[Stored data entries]
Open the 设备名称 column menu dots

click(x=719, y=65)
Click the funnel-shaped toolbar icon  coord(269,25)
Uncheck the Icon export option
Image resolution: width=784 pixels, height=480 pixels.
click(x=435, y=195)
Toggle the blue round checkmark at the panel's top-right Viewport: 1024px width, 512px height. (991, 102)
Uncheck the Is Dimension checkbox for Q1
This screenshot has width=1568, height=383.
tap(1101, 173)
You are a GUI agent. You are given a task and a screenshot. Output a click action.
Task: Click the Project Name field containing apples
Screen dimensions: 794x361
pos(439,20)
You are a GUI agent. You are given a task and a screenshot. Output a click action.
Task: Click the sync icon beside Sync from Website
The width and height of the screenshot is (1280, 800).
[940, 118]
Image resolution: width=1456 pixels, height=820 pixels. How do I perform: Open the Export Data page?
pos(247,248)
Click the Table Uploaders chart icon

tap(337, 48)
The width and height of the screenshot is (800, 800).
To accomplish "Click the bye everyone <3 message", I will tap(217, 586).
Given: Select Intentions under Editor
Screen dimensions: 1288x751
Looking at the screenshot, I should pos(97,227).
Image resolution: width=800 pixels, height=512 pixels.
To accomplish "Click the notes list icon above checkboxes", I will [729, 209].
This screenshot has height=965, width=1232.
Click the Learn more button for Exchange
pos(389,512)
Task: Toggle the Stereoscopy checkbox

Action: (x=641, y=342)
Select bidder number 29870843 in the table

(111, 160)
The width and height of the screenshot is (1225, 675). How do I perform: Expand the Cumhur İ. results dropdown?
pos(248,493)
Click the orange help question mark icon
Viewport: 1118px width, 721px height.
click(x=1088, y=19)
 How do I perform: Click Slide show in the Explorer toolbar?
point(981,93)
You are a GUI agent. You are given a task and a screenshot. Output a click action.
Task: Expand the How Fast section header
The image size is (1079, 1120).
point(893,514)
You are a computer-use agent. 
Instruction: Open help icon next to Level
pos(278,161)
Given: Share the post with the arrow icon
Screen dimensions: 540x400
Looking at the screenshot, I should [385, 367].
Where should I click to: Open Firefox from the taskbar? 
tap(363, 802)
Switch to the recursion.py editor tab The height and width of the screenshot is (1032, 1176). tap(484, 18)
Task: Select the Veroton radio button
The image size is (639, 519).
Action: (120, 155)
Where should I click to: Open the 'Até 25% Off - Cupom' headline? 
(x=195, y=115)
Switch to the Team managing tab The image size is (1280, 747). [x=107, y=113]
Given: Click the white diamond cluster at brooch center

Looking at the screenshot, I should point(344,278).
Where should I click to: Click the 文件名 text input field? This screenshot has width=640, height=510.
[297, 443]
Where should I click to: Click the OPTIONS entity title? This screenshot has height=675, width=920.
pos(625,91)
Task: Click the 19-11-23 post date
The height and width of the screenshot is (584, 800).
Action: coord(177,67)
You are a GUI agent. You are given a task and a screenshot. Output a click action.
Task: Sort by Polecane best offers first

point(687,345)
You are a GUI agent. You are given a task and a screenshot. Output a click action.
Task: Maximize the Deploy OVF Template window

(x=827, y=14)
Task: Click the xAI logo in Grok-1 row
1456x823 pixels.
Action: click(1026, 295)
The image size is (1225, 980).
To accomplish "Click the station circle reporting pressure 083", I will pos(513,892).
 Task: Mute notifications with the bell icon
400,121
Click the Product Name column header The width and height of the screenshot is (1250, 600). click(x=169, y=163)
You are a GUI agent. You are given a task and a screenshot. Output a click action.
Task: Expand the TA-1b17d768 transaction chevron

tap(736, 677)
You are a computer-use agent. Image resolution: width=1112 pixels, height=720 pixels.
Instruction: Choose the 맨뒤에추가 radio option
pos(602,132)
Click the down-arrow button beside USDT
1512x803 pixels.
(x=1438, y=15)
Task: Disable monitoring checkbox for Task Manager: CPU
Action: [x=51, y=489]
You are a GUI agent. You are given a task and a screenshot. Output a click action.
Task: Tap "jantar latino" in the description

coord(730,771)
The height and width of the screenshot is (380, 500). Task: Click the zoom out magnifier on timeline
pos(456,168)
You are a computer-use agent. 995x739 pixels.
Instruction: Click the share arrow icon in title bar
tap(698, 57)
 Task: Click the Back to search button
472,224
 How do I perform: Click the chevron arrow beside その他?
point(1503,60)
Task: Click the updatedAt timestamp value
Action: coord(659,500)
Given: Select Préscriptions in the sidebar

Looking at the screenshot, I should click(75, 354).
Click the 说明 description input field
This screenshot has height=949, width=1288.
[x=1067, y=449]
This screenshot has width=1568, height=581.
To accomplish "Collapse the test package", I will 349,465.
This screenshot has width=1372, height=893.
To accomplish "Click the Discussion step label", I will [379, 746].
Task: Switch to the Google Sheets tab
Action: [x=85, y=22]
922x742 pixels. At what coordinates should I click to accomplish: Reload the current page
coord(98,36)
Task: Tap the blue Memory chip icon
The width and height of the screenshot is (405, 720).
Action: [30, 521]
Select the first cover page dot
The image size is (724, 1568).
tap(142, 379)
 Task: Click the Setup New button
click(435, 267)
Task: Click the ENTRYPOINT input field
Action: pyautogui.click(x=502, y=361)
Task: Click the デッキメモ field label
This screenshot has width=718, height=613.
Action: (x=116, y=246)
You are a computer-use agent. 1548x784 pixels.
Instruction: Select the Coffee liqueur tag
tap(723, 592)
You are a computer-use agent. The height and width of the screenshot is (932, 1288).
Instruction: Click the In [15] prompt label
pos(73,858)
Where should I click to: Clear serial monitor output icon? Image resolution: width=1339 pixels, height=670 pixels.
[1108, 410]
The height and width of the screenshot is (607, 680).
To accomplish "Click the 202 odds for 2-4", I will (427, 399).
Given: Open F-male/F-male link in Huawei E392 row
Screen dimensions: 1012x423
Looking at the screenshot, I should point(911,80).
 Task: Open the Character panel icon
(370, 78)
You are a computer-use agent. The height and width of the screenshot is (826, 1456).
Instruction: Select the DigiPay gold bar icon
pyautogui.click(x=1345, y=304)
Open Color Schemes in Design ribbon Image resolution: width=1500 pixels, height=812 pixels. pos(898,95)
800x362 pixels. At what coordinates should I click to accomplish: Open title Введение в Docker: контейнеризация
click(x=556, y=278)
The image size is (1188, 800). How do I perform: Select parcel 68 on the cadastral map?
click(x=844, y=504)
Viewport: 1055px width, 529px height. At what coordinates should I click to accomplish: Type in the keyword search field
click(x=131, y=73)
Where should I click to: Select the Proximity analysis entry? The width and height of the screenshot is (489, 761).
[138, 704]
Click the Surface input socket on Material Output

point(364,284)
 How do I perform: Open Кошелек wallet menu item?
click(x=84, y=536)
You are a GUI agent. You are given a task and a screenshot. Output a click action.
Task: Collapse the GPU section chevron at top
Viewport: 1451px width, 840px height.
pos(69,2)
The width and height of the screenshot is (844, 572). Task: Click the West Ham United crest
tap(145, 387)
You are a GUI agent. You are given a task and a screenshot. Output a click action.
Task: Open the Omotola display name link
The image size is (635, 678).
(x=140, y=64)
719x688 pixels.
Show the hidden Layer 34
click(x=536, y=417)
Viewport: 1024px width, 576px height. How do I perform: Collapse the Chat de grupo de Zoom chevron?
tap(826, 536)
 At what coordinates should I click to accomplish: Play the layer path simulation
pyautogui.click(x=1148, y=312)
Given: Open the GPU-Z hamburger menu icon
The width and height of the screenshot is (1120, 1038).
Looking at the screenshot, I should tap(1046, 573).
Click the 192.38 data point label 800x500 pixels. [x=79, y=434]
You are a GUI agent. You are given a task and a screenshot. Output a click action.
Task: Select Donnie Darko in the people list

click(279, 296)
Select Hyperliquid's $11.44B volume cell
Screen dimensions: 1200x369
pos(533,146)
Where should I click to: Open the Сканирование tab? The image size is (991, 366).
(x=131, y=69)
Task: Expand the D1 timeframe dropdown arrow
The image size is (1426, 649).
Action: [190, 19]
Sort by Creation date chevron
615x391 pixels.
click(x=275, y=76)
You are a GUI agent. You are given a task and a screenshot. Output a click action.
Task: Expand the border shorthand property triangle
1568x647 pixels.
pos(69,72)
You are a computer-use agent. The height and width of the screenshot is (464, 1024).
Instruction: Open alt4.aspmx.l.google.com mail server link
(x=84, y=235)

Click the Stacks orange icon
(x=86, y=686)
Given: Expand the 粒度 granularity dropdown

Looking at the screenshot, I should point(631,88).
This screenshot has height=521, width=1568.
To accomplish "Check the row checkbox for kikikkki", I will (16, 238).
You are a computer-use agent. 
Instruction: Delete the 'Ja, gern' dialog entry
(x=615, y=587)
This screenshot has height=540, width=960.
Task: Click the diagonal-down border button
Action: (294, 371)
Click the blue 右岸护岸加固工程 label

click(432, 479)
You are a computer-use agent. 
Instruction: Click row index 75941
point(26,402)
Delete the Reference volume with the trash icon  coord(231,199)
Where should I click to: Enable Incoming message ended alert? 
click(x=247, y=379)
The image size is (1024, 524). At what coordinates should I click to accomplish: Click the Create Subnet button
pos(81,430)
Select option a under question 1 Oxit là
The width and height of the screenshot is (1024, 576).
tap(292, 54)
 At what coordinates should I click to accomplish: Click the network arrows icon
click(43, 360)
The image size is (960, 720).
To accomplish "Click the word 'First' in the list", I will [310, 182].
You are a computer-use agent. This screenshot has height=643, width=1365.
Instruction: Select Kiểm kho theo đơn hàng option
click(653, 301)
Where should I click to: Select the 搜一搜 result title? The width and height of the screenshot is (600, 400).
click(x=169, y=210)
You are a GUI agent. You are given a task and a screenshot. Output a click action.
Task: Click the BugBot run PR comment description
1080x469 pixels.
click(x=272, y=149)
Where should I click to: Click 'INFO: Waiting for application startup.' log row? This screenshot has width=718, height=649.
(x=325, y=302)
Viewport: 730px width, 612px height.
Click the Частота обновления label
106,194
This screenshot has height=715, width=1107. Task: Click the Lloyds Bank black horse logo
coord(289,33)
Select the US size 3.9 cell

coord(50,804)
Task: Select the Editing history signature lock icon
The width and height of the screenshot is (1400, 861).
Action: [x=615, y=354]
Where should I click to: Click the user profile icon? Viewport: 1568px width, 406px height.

## [Your assignment]
Show each line in the data where the string "header" appears.

## [Written solution]
Task: Expand the How Fast section header
Click the Product Name column header The width and height of the screenshot is (1250, 600). click(x=169, y=163)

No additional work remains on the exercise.